>>>>

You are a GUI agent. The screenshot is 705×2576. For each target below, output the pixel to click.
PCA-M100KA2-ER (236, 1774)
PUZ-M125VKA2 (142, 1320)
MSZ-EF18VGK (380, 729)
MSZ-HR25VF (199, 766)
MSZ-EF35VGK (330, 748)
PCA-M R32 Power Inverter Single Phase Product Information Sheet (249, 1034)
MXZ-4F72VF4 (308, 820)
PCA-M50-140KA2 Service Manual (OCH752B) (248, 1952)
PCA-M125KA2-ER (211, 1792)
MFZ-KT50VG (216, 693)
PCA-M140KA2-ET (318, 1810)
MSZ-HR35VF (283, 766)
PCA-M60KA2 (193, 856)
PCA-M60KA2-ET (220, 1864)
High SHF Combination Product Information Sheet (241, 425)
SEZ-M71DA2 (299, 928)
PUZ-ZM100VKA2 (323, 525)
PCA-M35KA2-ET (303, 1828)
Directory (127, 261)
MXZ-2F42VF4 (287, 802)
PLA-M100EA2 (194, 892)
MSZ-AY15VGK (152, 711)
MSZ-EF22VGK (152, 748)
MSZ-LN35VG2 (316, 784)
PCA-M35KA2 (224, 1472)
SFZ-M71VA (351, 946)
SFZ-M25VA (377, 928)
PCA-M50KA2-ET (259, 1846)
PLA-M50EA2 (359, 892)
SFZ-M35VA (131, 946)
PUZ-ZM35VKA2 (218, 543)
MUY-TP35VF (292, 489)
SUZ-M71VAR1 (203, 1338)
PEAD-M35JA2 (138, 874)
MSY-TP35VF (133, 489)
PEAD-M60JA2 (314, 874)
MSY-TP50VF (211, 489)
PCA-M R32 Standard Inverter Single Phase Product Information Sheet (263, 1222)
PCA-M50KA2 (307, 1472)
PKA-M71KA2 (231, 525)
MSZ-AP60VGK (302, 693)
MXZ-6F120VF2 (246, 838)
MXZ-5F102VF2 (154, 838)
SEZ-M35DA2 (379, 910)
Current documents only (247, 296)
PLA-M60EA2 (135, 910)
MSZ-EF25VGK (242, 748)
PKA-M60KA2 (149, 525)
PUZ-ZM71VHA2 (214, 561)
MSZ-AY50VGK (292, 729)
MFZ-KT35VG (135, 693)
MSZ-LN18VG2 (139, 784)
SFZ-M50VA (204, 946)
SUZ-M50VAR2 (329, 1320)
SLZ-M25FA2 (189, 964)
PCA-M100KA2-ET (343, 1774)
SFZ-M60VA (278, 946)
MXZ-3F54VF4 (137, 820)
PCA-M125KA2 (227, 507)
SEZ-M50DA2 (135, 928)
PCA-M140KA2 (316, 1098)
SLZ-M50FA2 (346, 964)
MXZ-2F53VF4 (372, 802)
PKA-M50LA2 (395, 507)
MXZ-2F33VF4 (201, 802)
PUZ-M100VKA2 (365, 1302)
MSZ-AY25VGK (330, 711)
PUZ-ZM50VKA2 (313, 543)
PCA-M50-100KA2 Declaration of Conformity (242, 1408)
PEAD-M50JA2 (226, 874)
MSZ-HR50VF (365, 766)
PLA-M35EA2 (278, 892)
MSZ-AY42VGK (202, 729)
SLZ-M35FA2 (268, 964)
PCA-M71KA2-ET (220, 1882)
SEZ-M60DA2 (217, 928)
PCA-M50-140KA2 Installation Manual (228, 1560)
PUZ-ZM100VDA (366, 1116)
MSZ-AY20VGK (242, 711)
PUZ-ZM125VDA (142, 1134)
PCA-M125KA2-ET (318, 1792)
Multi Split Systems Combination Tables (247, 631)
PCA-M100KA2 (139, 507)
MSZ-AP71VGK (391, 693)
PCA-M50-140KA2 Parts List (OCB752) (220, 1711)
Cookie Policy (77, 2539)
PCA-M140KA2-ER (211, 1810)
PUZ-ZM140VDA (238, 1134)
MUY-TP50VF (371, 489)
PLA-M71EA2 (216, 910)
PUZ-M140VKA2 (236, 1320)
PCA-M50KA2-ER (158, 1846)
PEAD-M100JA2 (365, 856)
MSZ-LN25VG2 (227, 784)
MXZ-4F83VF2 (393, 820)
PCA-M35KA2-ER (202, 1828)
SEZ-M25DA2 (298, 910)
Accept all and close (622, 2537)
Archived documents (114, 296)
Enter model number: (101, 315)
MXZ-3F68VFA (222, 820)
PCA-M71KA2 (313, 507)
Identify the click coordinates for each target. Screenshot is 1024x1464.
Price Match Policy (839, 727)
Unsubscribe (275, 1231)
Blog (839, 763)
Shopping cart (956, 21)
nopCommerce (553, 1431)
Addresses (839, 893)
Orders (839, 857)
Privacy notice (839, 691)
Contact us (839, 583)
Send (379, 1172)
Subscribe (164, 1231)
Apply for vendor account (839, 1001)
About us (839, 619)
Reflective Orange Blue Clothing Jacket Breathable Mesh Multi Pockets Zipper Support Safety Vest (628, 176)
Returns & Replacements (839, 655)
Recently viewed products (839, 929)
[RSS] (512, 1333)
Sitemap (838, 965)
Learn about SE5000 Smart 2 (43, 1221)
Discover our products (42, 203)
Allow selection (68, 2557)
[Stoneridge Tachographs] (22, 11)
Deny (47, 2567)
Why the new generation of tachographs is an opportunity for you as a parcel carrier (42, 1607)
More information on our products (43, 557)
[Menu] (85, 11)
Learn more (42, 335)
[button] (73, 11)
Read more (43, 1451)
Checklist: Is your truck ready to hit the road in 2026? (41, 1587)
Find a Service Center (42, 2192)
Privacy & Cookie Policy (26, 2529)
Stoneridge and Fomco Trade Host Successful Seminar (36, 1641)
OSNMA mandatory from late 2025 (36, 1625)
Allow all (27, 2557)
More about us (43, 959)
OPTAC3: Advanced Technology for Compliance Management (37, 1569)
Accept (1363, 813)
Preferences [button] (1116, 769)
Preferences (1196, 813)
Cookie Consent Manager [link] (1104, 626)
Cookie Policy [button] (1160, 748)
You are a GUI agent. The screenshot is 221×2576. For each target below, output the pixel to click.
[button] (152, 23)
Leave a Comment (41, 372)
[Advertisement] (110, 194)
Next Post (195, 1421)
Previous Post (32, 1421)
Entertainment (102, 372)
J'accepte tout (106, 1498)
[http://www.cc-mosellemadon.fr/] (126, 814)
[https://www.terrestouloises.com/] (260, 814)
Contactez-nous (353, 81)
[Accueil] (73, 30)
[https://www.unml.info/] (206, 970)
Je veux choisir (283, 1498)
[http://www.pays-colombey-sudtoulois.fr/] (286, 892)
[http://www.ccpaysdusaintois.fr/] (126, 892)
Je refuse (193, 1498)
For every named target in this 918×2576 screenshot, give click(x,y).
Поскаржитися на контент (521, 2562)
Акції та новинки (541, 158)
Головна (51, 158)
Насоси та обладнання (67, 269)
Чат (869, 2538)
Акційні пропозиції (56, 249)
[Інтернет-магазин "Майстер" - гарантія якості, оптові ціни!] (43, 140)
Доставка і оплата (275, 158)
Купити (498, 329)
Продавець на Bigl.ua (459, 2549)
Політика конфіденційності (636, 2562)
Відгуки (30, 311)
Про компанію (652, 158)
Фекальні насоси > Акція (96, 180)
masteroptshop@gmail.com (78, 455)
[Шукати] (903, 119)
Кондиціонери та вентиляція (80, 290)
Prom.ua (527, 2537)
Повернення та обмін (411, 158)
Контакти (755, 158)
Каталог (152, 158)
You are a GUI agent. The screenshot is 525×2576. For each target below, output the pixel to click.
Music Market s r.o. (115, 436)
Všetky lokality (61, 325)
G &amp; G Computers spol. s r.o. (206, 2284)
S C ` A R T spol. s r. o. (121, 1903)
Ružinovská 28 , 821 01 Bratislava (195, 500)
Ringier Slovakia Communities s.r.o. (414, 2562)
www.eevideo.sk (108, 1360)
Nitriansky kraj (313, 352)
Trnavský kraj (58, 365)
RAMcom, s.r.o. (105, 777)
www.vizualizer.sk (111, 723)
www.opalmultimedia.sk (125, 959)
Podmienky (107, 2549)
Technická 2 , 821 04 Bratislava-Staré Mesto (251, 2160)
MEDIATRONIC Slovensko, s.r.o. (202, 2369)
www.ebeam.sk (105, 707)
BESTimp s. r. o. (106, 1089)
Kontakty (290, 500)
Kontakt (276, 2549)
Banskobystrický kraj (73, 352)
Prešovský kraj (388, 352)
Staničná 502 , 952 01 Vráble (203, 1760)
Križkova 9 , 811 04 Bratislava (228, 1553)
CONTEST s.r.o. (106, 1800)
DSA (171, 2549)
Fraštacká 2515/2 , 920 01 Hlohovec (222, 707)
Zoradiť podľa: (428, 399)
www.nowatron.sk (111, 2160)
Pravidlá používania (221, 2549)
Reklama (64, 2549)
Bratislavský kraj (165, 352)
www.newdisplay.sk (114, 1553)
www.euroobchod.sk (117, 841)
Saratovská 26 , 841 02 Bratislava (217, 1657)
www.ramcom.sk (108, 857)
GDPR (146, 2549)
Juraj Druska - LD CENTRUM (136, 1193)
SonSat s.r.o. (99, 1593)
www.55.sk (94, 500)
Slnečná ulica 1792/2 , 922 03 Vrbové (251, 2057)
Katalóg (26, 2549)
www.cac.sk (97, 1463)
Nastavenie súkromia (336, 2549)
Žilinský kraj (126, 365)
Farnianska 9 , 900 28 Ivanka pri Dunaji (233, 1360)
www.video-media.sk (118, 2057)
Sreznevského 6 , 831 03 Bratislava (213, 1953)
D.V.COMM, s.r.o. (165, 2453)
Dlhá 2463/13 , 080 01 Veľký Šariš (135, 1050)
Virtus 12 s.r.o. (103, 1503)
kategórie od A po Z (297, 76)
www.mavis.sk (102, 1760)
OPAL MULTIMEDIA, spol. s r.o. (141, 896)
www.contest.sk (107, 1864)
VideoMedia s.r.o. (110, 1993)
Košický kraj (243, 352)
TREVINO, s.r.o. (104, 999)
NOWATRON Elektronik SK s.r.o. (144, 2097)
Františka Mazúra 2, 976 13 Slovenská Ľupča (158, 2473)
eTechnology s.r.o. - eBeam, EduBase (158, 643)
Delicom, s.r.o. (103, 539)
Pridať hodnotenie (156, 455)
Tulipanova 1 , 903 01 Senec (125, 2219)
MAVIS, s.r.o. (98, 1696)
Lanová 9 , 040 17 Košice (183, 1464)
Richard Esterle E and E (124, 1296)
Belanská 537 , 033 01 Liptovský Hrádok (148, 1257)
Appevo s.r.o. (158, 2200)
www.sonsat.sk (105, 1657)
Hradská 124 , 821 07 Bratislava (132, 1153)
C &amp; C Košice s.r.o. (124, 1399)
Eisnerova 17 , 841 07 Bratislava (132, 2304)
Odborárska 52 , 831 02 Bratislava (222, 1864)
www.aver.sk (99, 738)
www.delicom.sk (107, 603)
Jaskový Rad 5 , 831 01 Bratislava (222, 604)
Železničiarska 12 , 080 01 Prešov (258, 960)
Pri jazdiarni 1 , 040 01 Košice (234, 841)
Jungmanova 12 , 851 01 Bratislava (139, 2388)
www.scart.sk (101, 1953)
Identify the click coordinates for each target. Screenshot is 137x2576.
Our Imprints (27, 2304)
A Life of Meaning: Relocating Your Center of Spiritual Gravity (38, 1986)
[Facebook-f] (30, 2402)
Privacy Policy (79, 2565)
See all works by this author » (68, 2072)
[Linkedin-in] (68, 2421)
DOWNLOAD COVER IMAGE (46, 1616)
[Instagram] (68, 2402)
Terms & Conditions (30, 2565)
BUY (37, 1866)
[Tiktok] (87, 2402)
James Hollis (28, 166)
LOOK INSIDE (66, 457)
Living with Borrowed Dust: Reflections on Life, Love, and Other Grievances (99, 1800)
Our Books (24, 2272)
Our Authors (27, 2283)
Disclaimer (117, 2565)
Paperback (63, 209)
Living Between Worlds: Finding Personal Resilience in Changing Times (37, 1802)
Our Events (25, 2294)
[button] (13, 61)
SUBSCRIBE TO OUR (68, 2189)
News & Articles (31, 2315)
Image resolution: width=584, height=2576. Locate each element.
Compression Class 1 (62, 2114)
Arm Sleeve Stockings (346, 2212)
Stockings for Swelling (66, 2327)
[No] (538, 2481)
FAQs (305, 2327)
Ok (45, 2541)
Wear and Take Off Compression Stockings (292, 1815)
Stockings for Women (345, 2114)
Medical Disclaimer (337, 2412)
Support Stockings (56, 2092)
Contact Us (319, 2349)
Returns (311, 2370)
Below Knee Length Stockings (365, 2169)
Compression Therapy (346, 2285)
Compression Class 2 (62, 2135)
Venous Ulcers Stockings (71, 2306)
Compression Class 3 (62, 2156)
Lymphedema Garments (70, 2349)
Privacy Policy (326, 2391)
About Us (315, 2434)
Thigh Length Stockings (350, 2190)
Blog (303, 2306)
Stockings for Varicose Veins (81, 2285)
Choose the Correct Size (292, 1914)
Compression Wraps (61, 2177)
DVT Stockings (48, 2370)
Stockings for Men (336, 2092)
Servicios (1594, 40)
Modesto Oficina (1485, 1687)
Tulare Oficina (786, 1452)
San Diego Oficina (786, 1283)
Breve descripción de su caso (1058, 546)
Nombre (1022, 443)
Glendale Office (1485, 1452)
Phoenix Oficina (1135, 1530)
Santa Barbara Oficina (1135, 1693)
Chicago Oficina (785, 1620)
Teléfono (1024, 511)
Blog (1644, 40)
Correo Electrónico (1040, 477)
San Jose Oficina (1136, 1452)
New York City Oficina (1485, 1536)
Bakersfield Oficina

<<<<

● **ASSIGNED TASK**:
Print again the lines of the entries above that fall between the line holding "kategórie od A po Z (297, 76)" and the line holding "Privacy Policy (79, 2565)", inclusive, exactly as they stand.

● **SOLUTION TO THIS EXERCISE**:
kategórie od A po Z (297, 76)
www.mavis.sk (102, 1760)
OPAL MULTIMEDIA, spol. s r.o. (141, 896)
www.contest.sk (107, 1864)
VideoMedia s.r.o. (110, 1993)
Košický kraj (243, 352)
TREVINO, s.r.o. (104, 999)
NOWATRON Elektronik SK s.r.o. (144, 2097)
Františka Mazúra 2, 976 13 Slovenská Ľupča (158, 2473)
eTechnology s.r.o. - eBeam, EduBase (158, 643)
Delicom, s.r.o. (103, 539)
Pridať hodnotenie (156, 455)
Tulipanova 1 , 903 01 Senec (125, 2219)
MAVIS, s.r.o. (98, 1696)
Lanová 9 , 040 17 Košice (183, 1464)
Richard Esterle E and E (124, 1296)
Belanská 537 , 033 01 Liptovský Hrádok (148, 1257)
Appevo s.r.o. (158, 2200)
www.sonsat.sk (105, 1657)
Hradská 124 , 821 07 Bratislava (132, 1153)
C &amp; C Košice s.r.o. (124, 1399)
Eisnerova 17 , 841 07 Bratislava (132, 2304)
Odborárska 52 , 831 02 Bratislava (222, 1864)
www.aver.sk (99, 738)
www.delicom.sk (107, 603)
Jaskový Rad 5 , 831 01 Bratislava (222, 604)
Železničiarska 12 , 080 01 Prešov (258, 960)
Pri jazdiarni 1 , 040 01 Košice (234, 841)
Jungmanova 12 , 851 01 Bratislava (139, 2388)
www.scart.sk (101, 1953)
Identify the click coordinates for each target. Screenshot is 137x2576.
Our Imprints (27, 2304)
A Life of Meaning: Relocating Your Center of Spiritual Gravity (38, 1986)
[Facebook-f] (30, 2402)
Privacy Policy (79, 2565)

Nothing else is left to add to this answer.